According to GDB, there is no available vring
(gdb) up
#1 0x00007f13cb53412e in virtqueue_num_heads (vq=0x7f13ce28d4c0, idx=592)
    at /tmp/qemu/qemu-2.5.0/hw/virtio/virtio.c:320
320 exit(1);
(gdb) p num_heads
$1 = 64944
(gdb) p vq->vring.num
$2 = 256
(gdb) p idx
$3 = 592
(gdb) p vring_avail_idx(vq)
$5 = 0

See original description
Revision history for this message
Julien Meunier (julien-meunier) wrote :

VMs network topology

description: updated
description: updated
Revision history for this message
Stefan Hajnoczi (stefanha) wrote : Re: [Qemu-devel] [Bug 1558175] [NEW] virtio: vm killed (Guest moved used index)

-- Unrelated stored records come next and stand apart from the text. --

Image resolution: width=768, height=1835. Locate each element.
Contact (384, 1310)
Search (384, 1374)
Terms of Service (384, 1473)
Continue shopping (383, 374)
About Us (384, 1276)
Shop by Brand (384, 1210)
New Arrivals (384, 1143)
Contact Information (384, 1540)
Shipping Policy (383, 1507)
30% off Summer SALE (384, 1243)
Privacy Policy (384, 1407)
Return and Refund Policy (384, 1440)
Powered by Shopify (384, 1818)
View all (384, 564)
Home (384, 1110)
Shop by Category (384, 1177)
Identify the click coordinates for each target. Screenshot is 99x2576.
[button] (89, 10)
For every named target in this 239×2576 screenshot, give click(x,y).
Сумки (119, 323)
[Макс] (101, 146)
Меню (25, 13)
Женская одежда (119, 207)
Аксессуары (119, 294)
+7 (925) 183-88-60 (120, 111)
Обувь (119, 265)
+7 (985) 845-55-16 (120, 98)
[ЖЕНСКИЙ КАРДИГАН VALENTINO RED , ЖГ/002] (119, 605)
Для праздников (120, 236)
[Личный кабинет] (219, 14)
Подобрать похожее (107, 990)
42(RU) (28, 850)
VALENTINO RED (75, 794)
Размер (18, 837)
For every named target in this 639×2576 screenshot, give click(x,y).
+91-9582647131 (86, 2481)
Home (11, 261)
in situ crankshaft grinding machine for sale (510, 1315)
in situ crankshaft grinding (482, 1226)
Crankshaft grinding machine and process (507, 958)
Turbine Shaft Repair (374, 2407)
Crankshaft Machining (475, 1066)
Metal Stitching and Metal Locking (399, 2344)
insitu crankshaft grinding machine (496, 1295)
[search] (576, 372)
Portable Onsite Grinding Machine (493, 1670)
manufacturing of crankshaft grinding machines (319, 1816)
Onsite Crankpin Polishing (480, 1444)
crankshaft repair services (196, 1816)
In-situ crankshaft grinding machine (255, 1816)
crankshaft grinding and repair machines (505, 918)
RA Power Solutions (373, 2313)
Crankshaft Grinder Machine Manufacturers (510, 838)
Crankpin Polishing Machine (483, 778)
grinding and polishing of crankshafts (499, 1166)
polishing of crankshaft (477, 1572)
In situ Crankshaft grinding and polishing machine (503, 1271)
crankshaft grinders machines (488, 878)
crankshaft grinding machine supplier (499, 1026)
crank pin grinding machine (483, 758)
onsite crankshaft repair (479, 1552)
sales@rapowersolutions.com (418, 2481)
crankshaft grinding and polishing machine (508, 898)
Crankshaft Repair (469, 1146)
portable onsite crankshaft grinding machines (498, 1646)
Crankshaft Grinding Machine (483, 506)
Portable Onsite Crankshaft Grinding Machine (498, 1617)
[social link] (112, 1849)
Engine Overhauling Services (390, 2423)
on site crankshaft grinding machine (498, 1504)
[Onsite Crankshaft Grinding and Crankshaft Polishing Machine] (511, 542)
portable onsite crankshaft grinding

On Wed, Mar 16, 2016 at 05:22:07PM -0000, Julien Meunier wrote:
> I ran a DPDK application with virtio ports. If I killed and relaunched it, VM is
> killed by qemu with the following message:
> > qemu-system-x86_64: Guest moved used index from 571 to 0
>
> If I ran the same application with e1000 ports, I haven't this issue.
>
> Network topology
> ================
>
> I used two VM machines with last qemu-2.5 with two virtio-net netdevs. Both
> netdevs are connected through a VDE switch.
>
> On testnode, I used a Debian 8 (3.16) and virtio-net linux drivers. On DUT, I
> used a Ubuntu 14.04 (3.13) with DPDK (next/16_04) with virtio pmd.
>
> (Topology in attachment, launchpad does not support ascii-art)
>
> Steps
> =====
>
> 1. Start a DPDK application using virtio ports
> 2. Send traffic over those ports (using ping flood ...)
> 3. Kill this DPDK application (sending SIGKILL, making it crash etc...)
> 4. Restart this DPDK application with the same configuration
> 5. During EAL initialization, if an incoming packet is received on a virtio
>    port, qemu exits (error code 1) with the following message:
> > qemu-system-x86_64: Guest moved used index from 571 to 0

The DPDK application is not using the virtio-net device correctly. QEMU
will abort if the driver (application) is out of sync with the device.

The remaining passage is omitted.